There are going to be some sneak peaks on ABC Family.

_To add to the magic, ABC Family will also be airing exclusive first looks at the new film, "Harry Potter and the Half-Blood Prince" (opening in theatres July 17, 2009), throughout the weekend's three-day event. Daniel Radcliffe, Rupert Grint, Emma Watson and Michael Gambon discuss the upcoming film's exciting storylines, as well as revealing insider information. ABC Family's first looks at the latest Harry Potter feature film also offer viewers a sneak peek of never-before-seen footage of love running rampant through Hogwarts, a look into Tom Riddle's past and an introduction of Hogwarts new Defense Against the Dark Arts teacher, Professor Horace Slughorn.

Below is the schedule for the films that weekend:
Friday, December 5th:
(7:30 - 11:00 PM ET/PT) "Harry Potter and the Sorcerer's Stone"

Saturday, December 6th
(1:30 - 5:00 PM ET/PT) "Harry Potter and the Sorcerer's Stone"
(5:00 - 9:00 PM ET/PT) "Harry Potter and the Chamber of Secrets"
(9:00 PM - 12:00 AM ET/PT) "Harry Potter and the Prisoner of Azkaban"

Sunday, December 7th
(12:30 - 4:30 PM ET/PT) "Harry Potter and the Chamber of Secrets"
(4:30 - 7:30 PM ET/PT) "Harry Potter and the Prisoner of Azkaban"
(7:30 - 11:00 PM ET/PT) "Harry Potter and the Goblet of Fire" (extended edition with deleted scenes) _


----------



## marianneg (Nov 4, 2008)

gertiekindle said:


> _To add to the magic, ABC Family will also be airing exclusive first looks at the new film, "Harry Potter and the Half-Blood Prince" (opening in theatres July 17, 2009), throughout the weekend's three-day event. Daniel Radcliffe, Rupert Grint, Emma Watson and Michael Gambon discuss the upcoming film's exciting storylines, as well as revealing insider information. ABC Family's first looks at the latest Harry Potter feature film also offer viewers a sneak peek of never-before-seen footage of love running rampant through Hogwarts, a look into Tom Riddle's past and an introduction of Hogwarts new Defense Against the Dark Arts teacher, Professor Horace Slughorn.
> _


_

But


Spoiler



Slughorn wasn't the DADA teacher!


 I hope they didn't screw that up in the movie!_


----------



## Gertie Kindle (Nov 6, 2008)

marianner said:


> But
> 
> 
> Spoiler
> ...


Obviously an error in the article. The trailer clearly shows Slughorn teaching


Spoiler



potions


. Remember that Harry thought it was the other way around in the book.

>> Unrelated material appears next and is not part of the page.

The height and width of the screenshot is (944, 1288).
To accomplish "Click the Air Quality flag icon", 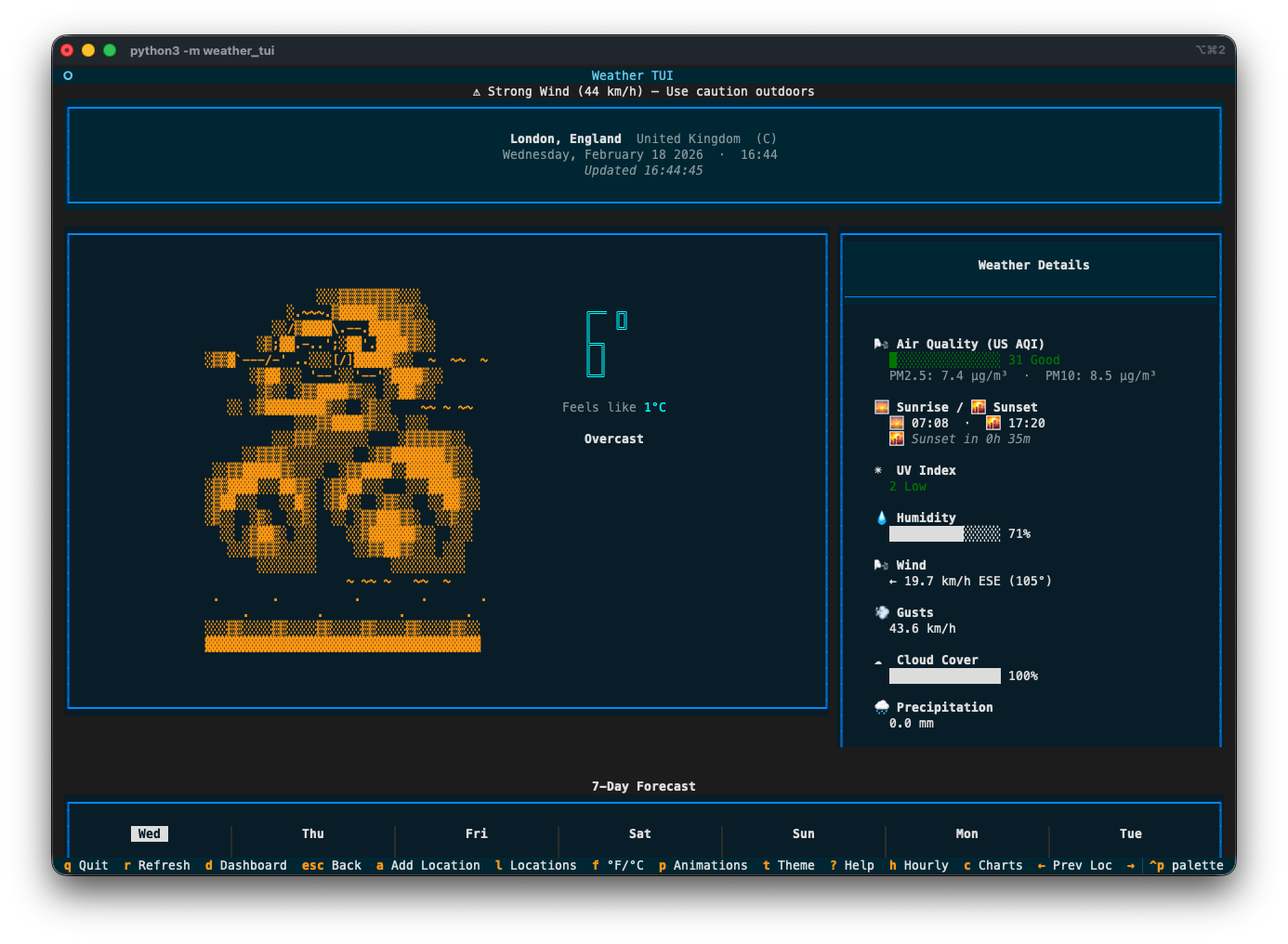I will (x=880, y=343).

Another JKR red herring.

If they do the mirror, they'll probably have Dumbledore give it to Harry some time during their "lessons."

The only good thing about this delay is the shorter time between the release of HBP and DH-1. It would have been two years between them otherwise. Some lucky people have seen the HBP test runs ... unedited, no music, etc. These are die-hard Potter fans, and they came away pretty happy. So, I have hope, but then again, I always do.


----------



## Guest (Nov 26, 2008)

After OotP, I am leary of getting too excited. But will probably still see HBP within the first week of release.


----------



## Guest (Nov 26, 2008)

LuckyRainbow said:


> After PoA, I am leery of getting too excited. But will probably still see HBP within the first week of release.


Fixed. Twice.


----------



## Guest (Nov 26, 2008)

LuckyRainbow said:


> I am leary


Ooooweeoooweeeooo


----------



## Betsy the Quilter (Oct 27, 2008)

PoA
DH
DH-1
OotP

feeling dumb and totally out of it.  I get HBP....

Betsy


----------



## Guest (Nov 26, 2008)

Betsy the Quilter said:


> PoA
> DH
> DH-1
> OotP
> ...


PoA---Prisoner of Azkaban
DH---Deadly Hallows
DH1---Deadly Hallows Part 1 (They are splitting the book into 2 movies)
OotP---Order of the Phoenix


----------



## Betsy the Quilter (Oct 27, 2008)

AAaahhh, thank you LR.

Feeling smarter now....

Betsy


----------



## luvmy4brats (Nov 9, 2008)

As long as I don't re-read the book beforehand and go in with low expectations, I should enjoy the movie.


----------



## Guest (Nov 26, 2008)

luvmy4brats said:


> As long as I don't re-read the book beforehand and go in with low expectations, I should enjoy the movie.


I am sure Jim will second that. He hates when I re-read Harry 1-7 every 3 months or so.


----------



## luvmy4brats (Nov 9, 2008)

So do we (including my husband). As a matter of fact, I'm currently reading PoA to the "little ones". I just can't read the HBP book right before the movie. I did that with GoF and I got myself all excited because it's my favorite book of the series. I sat through the entire movie SO dissapointed. 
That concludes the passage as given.